Aufgrund der Folgen eines Angriffskrieges, der vom fossilen Kapital finanziert wird, wächst die Dringlichkeit eines radikalen energie- und mobilitätspolitischen Umsteuerns. Das ist auch eine friedenspolitische Frage, denn abermals erweist sich, wie eng internationale Konflikte und fossile Märkte verbunden sind. Nur: Die Widerstände und Probleme, mit denen eine sozial-ökologische Transformation konfrontiert ist, werden nicht geringer. Die Menschen in den Regionen, die jetzt schon mitten drin im Strukturwandel sind, etwa die Kohlereviere, fallen abermals in Unsicherheit. Während wir unter Bedingungen, die bremsend wirken, eine Beschleunigung der gerechten und sozial ausgestalteten Transformation fordern, werden wir uns auch stärker als bisher der sozialen Adaption an die schon eintretenden Folgen der Klimakrise zuwenden müssen.
Seit einer Woche führt Putin Krieg in Europa und dieser gebiert täglich neue Fragen. Fragen, die an unseren politischen Selbstverständnissen als einzelne mit ihren unterschiedlichen Biografien rütteln. Fragen, die uns bedrücken, die jeder und jedem von uns ein Stück weit den Boden unter den Füßen weggezogen haben.
Ich habe geweint, als der Überfall auf die Ukraine begann, in tiefer Sorge um die Menschen dort und um meinen kleinen Sohn. Die Tränen, die wir uns alle zugestehen sollten, drücken auch Gefühle der Verunsicherung, Ratlosigkeit und Verzweiflung aus. Sind das gute Ratgeber in der Politik? Bessere jedenfalls, als in einer solchen Situation vermeintliche Gewissheiten nur umso lauter zu postulieren.

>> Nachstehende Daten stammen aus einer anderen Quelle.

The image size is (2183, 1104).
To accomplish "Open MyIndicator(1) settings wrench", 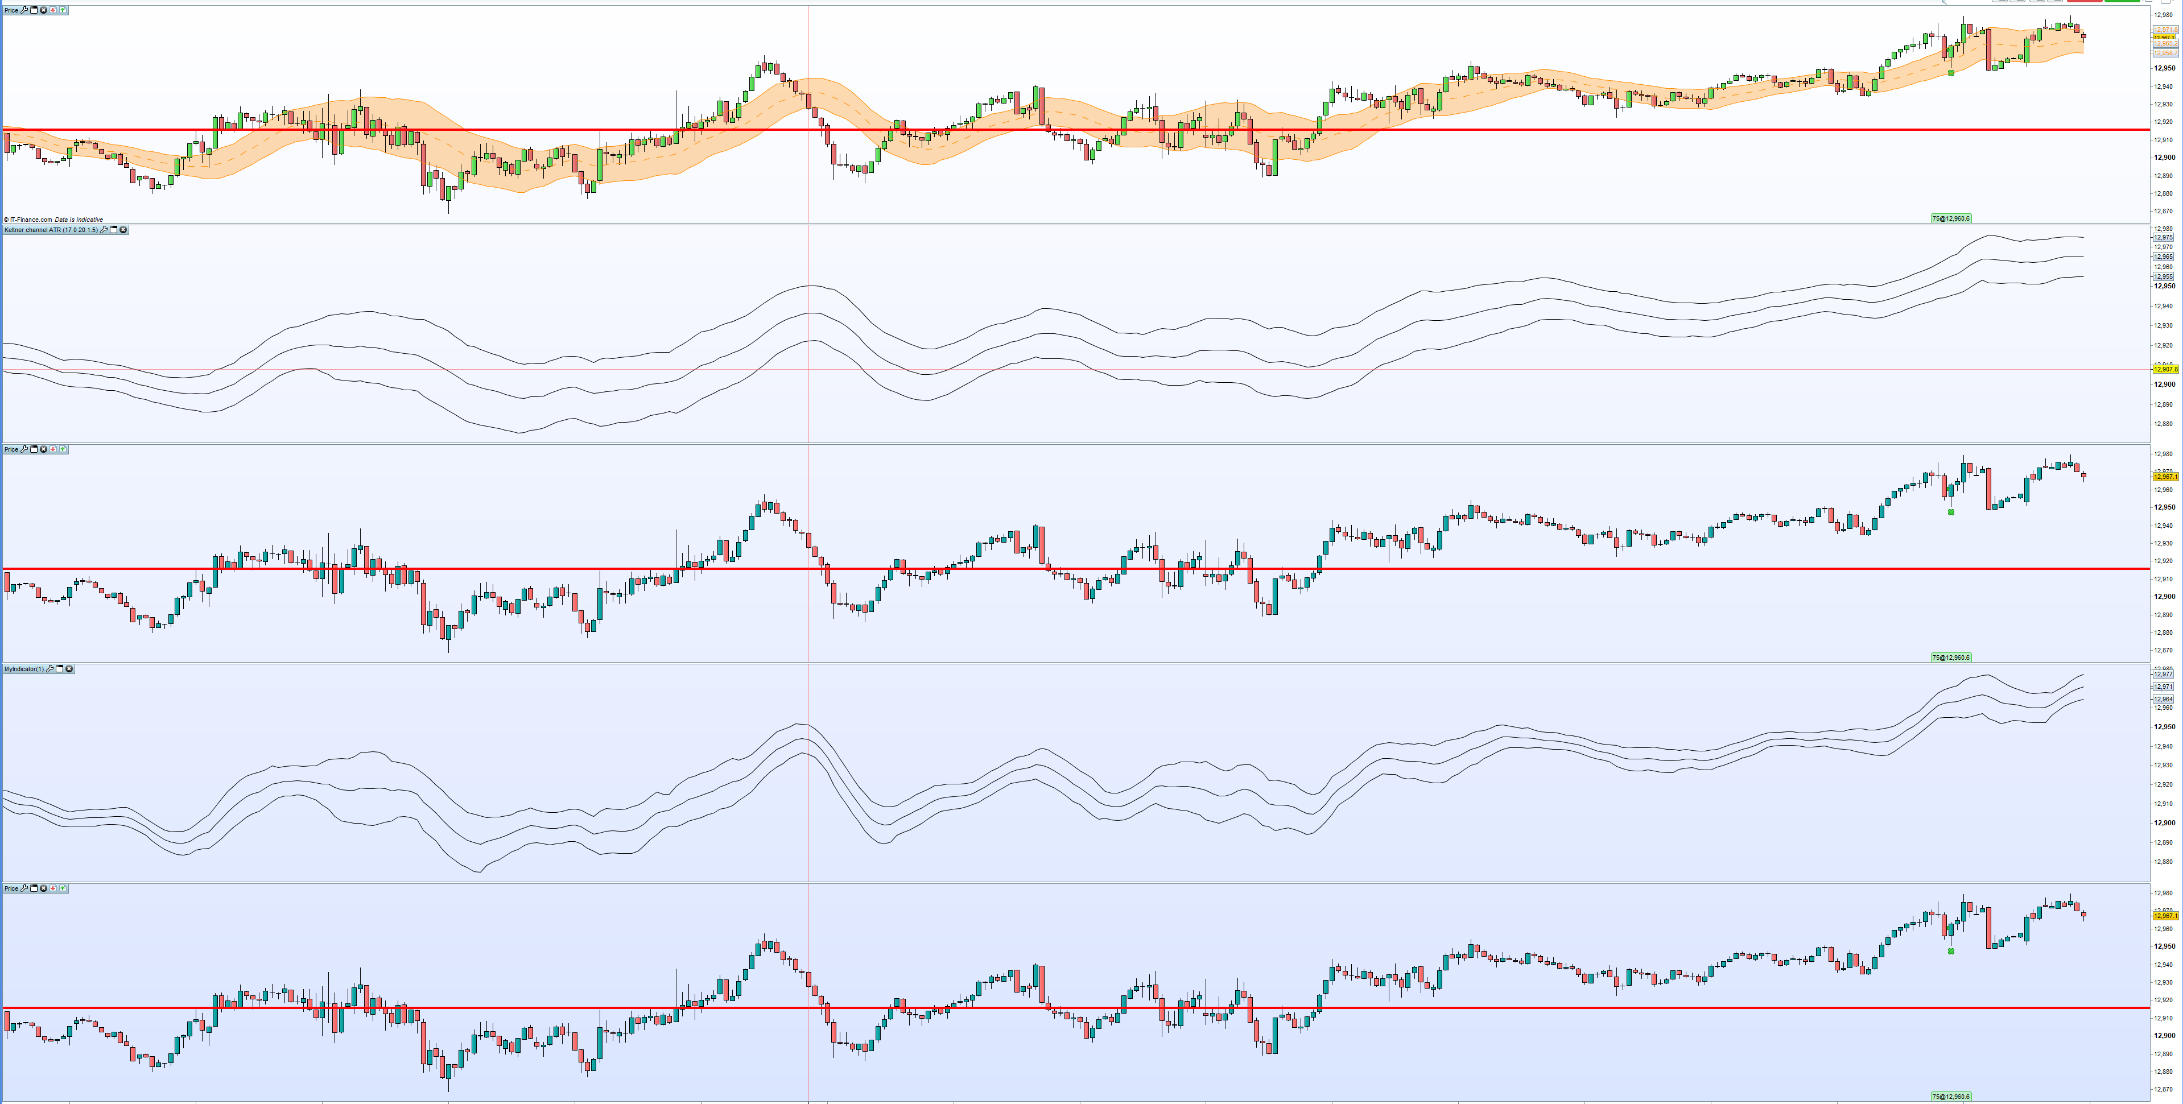I will point(50,669).
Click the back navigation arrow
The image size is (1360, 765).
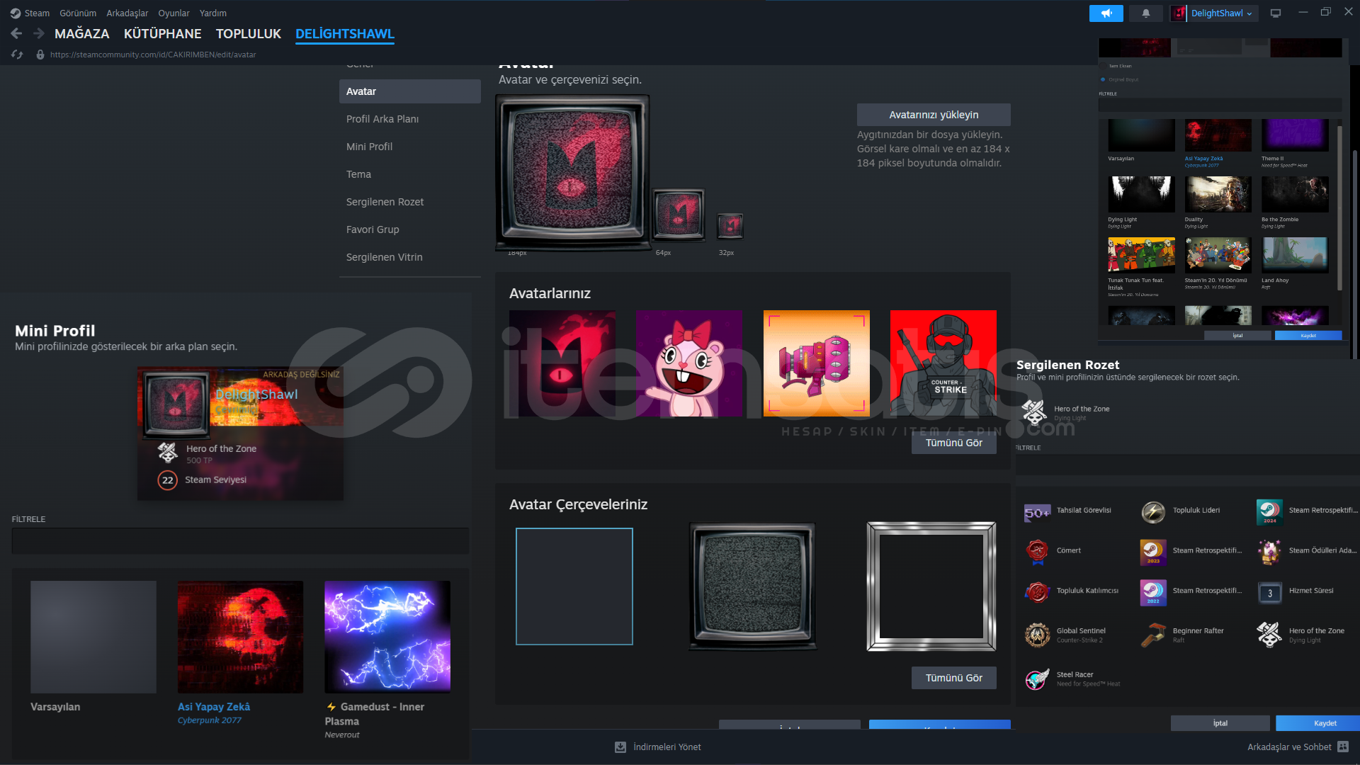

Lasst uns miteinander reden, nicht nur übereinander. Lasst uns gestatten, uns angesichts dieses Krieges auch einmal in den Arm zu nehmen, gerade und trotz unserer Differenzen in bestimmten Fragen. Lasst uns der Unmenschlichkeit des Krieges mit Menschlichkeit begegnen. Und lasst uns linke Antworten finden, die Fragen haben nicht nur wir selbst.